● **Input records**
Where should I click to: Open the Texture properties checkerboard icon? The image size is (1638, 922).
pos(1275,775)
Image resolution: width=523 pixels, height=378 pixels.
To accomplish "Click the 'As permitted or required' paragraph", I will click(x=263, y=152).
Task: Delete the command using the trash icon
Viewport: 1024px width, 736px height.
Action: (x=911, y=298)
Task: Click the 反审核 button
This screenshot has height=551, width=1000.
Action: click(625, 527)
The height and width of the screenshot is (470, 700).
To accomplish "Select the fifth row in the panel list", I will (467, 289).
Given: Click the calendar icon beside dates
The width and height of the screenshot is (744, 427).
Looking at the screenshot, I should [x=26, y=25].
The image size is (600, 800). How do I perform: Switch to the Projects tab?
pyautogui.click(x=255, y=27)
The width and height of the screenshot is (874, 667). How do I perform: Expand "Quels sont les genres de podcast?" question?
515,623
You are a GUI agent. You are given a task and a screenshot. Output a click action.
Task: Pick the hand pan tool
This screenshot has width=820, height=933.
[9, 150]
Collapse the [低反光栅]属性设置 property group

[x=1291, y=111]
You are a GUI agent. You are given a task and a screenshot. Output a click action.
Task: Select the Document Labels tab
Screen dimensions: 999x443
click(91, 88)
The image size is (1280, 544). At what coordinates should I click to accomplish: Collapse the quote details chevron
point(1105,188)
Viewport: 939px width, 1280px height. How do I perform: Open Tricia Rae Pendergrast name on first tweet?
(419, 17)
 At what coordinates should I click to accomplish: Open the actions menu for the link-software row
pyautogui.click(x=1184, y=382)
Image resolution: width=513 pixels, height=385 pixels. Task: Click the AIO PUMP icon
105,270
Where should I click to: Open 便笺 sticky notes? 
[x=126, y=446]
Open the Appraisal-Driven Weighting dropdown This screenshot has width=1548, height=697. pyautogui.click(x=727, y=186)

● **What is expected**
The response must consist of the lines above, from the first one through the line containing "Task: Delete the command using the trash icon", reproduced exactly.

● **Exercise result**
Where should I click to: Open the Texture properties checkerboard icon? The image size is (1638, 922).
pos(1275,775)
Image resolution: width=523 pixels, height=378 pixels.
To accomplish "Click the 'As permitted or required' paragraph", I will click(x=263, y=152).
Task: Delete the command using the trash icon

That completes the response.